THE TASK >>
Repeat exactly, and only, the lines below starting at the line that contains "Viewport: 640px width, 837px height." and ending at the line that contains "is (800, 443).", inclusive of both.

[[ DATASET EXTRACT open ]]

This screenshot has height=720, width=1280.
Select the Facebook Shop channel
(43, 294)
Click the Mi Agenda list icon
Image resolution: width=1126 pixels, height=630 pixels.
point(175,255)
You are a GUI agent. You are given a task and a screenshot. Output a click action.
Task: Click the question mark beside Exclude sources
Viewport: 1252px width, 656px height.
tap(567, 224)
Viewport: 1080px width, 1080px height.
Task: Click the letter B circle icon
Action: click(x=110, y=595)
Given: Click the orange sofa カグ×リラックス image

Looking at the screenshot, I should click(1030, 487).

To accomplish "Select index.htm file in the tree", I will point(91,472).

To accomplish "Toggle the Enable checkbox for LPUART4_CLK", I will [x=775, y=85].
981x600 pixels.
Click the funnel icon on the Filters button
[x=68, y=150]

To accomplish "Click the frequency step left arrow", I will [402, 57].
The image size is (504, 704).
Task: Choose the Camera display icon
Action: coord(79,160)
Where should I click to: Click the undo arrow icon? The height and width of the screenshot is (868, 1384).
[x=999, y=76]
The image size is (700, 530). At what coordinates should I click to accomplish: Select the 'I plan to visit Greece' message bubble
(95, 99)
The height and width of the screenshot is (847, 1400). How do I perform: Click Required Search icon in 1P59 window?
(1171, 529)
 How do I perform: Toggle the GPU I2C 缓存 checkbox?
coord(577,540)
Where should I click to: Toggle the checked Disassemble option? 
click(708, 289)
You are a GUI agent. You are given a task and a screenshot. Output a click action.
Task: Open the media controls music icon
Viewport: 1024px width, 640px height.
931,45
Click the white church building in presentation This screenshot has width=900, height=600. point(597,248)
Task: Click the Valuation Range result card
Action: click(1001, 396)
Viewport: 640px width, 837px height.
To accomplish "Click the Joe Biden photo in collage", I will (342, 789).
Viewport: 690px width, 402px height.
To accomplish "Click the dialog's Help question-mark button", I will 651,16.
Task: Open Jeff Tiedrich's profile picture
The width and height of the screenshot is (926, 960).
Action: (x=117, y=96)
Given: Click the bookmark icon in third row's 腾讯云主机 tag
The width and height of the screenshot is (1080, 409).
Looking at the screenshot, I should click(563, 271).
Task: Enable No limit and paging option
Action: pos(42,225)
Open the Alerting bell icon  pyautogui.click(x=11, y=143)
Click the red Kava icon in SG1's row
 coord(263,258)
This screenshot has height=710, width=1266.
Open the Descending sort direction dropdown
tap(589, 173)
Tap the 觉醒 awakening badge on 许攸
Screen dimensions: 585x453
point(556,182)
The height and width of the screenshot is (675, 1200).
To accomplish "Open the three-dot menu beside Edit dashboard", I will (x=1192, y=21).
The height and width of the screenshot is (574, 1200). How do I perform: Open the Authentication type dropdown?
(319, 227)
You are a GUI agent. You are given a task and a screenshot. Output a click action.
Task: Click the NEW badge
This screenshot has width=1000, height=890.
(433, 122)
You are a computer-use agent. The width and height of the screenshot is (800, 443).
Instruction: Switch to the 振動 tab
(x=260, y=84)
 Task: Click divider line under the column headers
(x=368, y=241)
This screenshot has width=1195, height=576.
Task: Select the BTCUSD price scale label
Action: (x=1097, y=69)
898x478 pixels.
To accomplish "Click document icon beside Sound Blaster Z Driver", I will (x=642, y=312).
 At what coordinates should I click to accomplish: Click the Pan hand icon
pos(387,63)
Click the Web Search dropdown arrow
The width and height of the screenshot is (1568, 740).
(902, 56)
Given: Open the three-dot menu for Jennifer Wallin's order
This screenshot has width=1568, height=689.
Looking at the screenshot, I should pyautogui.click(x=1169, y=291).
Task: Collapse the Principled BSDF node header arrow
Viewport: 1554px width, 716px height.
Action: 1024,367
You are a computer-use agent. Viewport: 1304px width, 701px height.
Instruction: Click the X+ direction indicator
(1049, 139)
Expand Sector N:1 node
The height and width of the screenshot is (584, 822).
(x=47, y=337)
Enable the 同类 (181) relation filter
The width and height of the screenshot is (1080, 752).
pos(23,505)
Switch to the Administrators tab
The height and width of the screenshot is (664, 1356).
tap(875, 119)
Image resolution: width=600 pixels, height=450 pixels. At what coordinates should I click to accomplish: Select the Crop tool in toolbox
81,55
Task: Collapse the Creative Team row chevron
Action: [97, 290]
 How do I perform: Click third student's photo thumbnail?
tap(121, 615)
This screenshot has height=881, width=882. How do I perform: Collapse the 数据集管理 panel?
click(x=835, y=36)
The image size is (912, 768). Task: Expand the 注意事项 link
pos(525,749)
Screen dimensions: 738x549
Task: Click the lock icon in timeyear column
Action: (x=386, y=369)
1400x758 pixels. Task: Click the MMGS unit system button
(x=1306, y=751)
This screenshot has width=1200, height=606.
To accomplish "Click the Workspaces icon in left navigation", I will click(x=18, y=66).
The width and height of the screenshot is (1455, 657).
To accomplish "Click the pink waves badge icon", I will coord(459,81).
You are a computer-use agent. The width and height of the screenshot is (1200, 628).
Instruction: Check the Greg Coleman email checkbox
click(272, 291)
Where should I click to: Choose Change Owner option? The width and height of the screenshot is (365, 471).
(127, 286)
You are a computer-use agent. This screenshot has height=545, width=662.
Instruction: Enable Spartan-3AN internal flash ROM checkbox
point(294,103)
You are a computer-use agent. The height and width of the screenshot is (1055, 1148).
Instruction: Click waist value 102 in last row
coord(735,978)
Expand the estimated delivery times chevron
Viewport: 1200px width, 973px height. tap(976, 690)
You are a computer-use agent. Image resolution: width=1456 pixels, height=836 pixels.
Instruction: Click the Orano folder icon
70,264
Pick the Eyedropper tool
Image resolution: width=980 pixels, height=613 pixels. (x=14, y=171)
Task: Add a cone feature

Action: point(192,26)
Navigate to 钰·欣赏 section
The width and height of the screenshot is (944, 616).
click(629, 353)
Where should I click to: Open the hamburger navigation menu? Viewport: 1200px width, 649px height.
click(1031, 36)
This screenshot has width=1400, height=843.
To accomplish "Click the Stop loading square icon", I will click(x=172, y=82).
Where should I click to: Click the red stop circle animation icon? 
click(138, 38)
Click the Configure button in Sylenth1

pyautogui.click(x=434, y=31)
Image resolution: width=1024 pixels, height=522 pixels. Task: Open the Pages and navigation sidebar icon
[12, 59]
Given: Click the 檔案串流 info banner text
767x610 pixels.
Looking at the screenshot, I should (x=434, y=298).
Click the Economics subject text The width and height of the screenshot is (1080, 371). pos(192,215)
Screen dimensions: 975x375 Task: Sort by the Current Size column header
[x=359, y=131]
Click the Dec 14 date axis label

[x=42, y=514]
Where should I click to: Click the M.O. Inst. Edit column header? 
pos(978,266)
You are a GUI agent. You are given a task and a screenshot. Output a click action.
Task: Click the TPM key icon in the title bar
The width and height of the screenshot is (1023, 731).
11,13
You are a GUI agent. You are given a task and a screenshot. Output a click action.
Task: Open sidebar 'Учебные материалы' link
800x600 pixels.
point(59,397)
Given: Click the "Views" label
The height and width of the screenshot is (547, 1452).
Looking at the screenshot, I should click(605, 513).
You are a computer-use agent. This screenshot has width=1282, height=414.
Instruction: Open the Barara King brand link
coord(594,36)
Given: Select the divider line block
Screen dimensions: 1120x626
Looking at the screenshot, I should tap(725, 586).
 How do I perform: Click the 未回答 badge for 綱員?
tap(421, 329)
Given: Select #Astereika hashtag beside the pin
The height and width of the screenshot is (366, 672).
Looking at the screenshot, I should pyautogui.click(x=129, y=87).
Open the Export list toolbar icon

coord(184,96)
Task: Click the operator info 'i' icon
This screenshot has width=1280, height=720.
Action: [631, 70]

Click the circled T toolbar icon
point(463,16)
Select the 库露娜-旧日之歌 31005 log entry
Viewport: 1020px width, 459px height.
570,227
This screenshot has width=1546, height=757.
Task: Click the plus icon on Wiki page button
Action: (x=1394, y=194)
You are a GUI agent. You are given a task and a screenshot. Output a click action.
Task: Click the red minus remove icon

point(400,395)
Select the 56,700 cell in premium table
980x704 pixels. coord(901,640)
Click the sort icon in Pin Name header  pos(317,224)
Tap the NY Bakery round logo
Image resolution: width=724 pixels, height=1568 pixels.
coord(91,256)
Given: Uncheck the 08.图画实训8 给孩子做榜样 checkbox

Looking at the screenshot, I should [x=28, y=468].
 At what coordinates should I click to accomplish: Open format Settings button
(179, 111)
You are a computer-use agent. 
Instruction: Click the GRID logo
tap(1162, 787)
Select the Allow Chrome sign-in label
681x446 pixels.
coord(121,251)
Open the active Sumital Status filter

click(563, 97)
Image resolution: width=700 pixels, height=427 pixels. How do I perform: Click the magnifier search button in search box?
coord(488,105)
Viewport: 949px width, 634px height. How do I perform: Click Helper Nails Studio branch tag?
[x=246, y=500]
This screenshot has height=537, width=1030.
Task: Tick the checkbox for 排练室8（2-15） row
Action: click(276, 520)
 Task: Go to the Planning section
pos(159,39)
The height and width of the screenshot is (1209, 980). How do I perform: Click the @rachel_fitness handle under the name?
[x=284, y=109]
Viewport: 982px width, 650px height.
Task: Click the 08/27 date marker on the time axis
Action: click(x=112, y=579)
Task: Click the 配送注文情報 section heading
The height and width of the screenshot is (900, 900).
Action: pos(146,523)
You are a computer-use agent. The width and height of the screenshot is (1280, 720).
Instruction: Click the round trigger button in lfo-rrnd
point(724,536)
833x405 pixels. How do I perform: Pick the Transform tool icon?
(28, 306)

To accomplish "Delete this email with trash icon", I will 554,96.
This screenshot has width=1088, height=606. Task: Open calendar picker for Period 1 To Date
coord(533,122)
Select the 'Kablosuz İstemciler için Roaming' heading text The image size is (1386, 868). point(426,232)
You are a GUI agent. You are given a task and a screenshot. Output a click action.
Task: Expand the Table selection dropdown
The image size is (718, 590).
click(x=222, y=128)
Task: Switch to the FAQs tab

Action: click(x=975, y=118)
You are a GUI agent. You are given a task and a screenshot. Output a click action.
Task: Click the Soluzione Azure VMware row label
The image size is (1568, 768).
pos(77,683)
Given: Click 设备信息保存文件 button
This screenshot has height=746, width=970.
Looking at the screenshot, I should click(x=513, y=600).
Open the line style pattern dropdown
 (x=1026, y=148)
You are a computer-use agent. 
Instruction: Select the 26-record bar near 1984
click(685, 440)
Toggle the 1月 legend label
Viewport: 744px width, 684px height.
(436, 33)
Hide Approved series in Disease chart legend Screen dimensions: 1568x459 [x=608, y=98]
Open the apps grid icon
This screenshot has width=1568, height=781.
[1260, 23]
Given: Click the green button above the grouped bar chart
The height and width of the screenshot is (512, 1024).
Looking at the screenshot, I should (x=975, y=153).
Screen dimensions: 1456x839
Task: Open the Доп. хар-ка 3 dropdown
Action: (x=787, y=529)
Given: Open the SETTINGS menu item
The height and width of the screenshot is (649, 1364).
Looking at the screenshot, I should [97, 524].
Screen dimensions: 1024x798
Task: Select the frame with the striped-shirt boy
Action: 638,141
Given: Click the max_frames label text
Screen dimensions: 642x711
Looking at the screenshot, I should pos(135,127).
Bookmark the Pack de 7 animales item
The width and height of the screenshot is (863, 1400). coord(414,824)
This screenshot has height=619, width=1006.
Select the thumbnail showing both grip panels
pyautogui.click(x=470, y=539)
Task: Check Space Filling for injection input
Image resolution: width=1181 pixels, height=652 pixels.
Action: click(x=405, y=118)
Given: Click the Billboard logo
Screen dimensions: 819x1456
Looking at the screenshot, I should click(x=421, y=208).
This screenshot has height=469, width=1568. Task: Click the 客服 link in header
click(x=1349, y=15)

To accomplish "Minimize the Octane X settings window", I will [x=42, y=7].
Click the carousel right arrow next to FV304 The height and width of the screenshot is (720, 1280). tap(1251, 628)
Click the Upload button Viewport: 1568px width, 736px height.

[[ DATASET EXTRACT closed ]]

TASK RESPONSE >>
Viewport: 640px width, 837px height.
To accomplish "Click the Joe Biden photo in collage", I will (342, 789).
Viewport: 690px width, 402px height.
To accomplish "Click the dialog's Help question-mark button", I will 651,16.
Task: Open Jeff Tiedrich's profile picture
The width and height of the screenshot is (926, 960).
Action: (x=117, y=96)
Given: Click the bookmark icon in third row's 腾讯云主机 tag
The width and height of the screenshot is (1080, 409).
Looking at the screenshot, I should click(563, 271).
Task: Enable No limit and paging option
Action: pos(42,225)
Open the Alerting bell icon  pyautogui.click(x=11, y=143)
Click the red Kava icon in SG1's row
 coord(263,258)
This screenshot has height=710, width=1266.
Open the Descending sort direction dropdown
tap(589, 173)
Tap the 觉醒 awakening badge on 许攸
Screen dimensions: 585x453
point(556,182)
The height and width of the screenshot is (675, 1200).
To accomplish "Open the three-dot menu beside Edit dashboard", I will (x=1192, y=21).
The height and width of the screenshot is (574, 1200). How do I perform: Open the Authentication type dropdown?
(319, 227)
You are a GUI agent. You are given a task and a screenshot. Output a click action.
Task: Click the NEW badge
This screenshot has width=1000, height=890.
(433, 122)
You are a computer-use agent. The width and height of the screenshot is (800, 443).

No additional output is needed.